(Text extract)

At block 430, the 3D skeletons from all camera pairs for a subject 140 can be merged into a final 3D skeleton for the subject by averaging the matching triangulated 3D keypoints across all camera pairs. That said, different embodiments may utilize optimizations (e.g., based on camera location) so that image comparisons of a subset of all images captured at a given time (e.g. “Frame N” in FIG. 4) are compared. This can be repeated for all subjects 140 in the simulation system 100, resulting in a unique 3D skeleton for each subject 140.

At block 440, 3D skeletons of a current frame (“Frame N”) may be merged with corresponding skeletons of a previous frame (“Frame N−1”) to allow continuous identification (tracking) of an individual. The matching of 3D skeletons across frames can be done using a distance metric to identify the 3D skeleton in the previous frame closest to a 3D skeleton in the current frame. (This distance metric may be, for example, the same or similar to the distance metric used for matching skeletons across camera pairs.) These 3D skeletons tracked across multiple frames are known as “persistent” skeletons (as noted in FIG. 4). That said, new 3D skeletons for non-matched 3-D skeletons in the current frame may be counted among the persistent skeletons, and, as noted in block 450, previous persistent skeletons that have not been matched for a threshold amount of frames can be removed from the list of identified persistent skeletons.

Finally, at block 460, the set of persistent skeletons identified in the simulation volume 135 can then be passed to the server 170, which can then display the resulting 3D skeletons as indicated in FIG. 3 (at block 350). In alternative embodiments, alternative algorithms for thresholding and/or best match identification may be utilized.

(Material provided)
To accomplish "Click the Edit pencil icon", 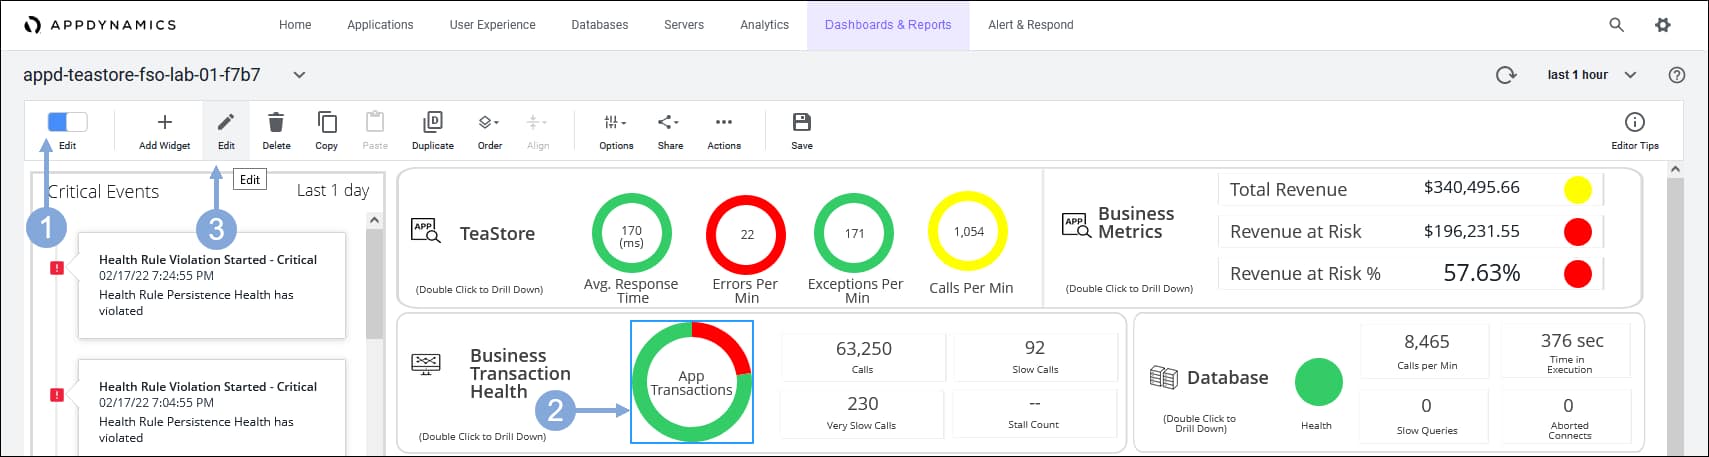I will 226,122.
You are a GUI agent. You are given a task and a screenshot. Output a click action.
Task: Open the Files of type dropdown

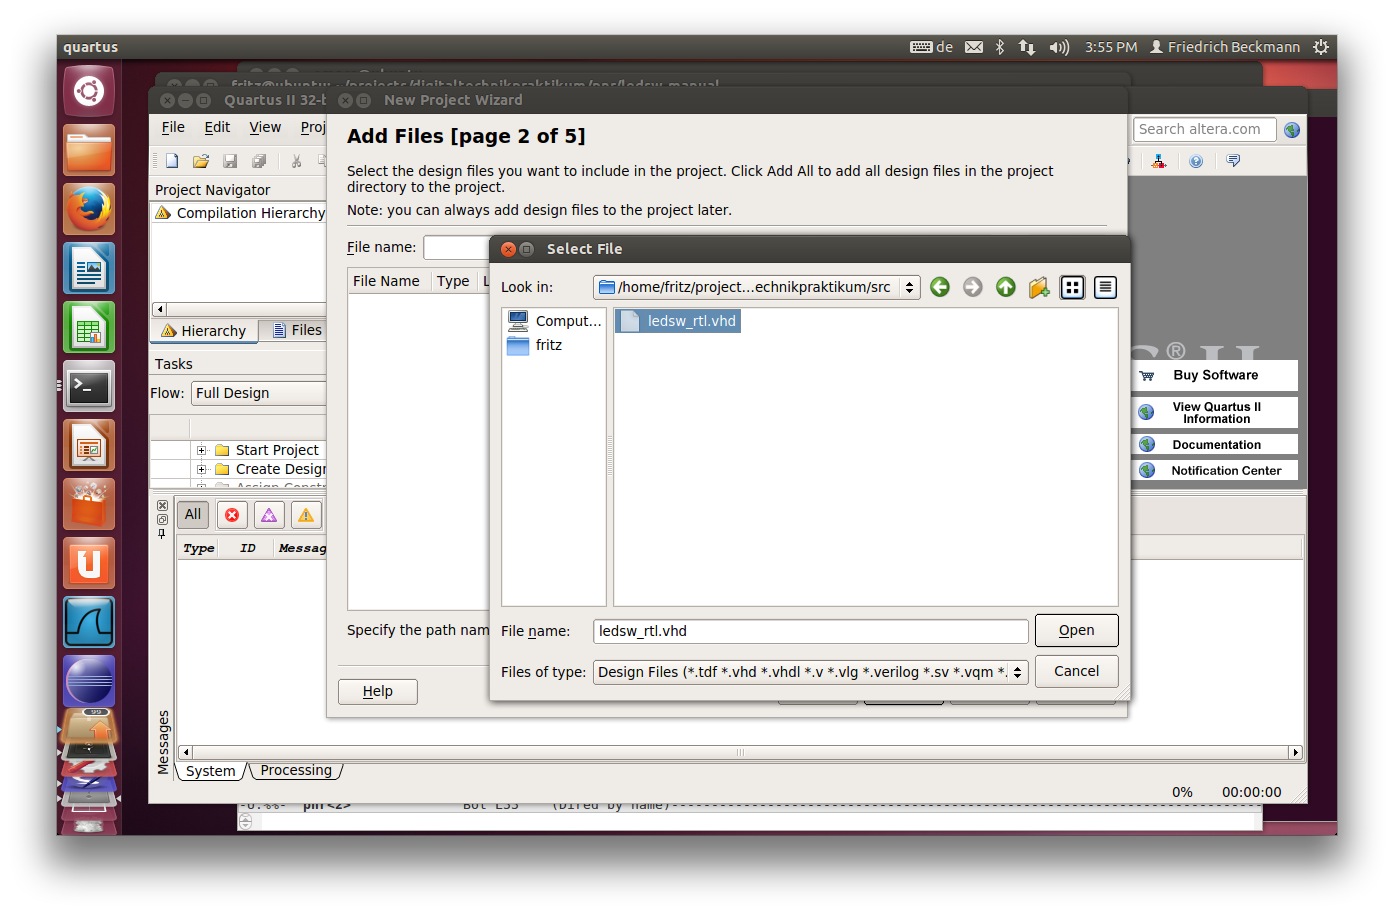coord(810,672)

(Requests)
a) Answer these questions from the text on 3D skeleton tracking:
(i) At block 430, how are the 3D skeletons from all camera pairs merged into a final 3D skeleton for a subject?
(ii) What name is given to 3D skeletons tracked across multiple frames?
(iii) At block 460, to what is the set of persistent skeletons passed?
b) Carry the text on 3D skeleton tracking further, starting after its final sentence.
The lines above play no part here.

(Responses in order)
a)
(i) By averaging the matching triangulated 3D keypoints across all camera pairs.
(ii) They are known as "persistent" skeletons.
(iii) To the server 170.

b)
The use of the output 3D skeleton in a simulation game engine may require converting the format of the 3D skeletons to an acceptable format for a simulation game engine to render an avatar in the visualization. Inverse kinematic algorithms may be utilized to map the 3D skeleton to a rigid body skeleton (using, for example, a point-and-rotation model). Additional or alternative means for mapping may be utilized, depending on the information and formatting of the 3D skeleton and required inputs for the simulation game engine.

FIG. 5 shows a simplified computer system 500, according to some embodiments of the present disclosure. A computer system 500 as illustrated in FIG. 5 may, for example, function as and/or be incorporated into a server 170, client 160, HMD, and/or other device as described herein. FIG. 5 provides a schematic illustration of one embodiment of a computer system 500 that can perform some or all of the steps of the methods provided by various embodiments. It should be noted that FIG. 5 is meant only to provide a generalized illustration of various components, any or all of which may be utilized as appropriate. FIG. 5, therefore, broadly illustrates how individual system elements may be implemented in a relatively separated or relatively more integrated manner.

The computer system 500 is shown comprising hardware elements that can be electrically coupled via a bus 505, or may otherwise be in communication, as appropriate. The hardware elements may include one or more processors 510, including without limitation one or more general-purpose processors (e.g., CPUs) and/or one or more special-purpose processors such as digital signal processing chips, graphics acceleration processors (e.g., GPUs), and/or the like; one or more input devices 515, which can include without limitation a mouse, a keyboard, a camera, and/or the like; and one or more output devices 520, which can include without limitation a display device, a printer, and/or the like.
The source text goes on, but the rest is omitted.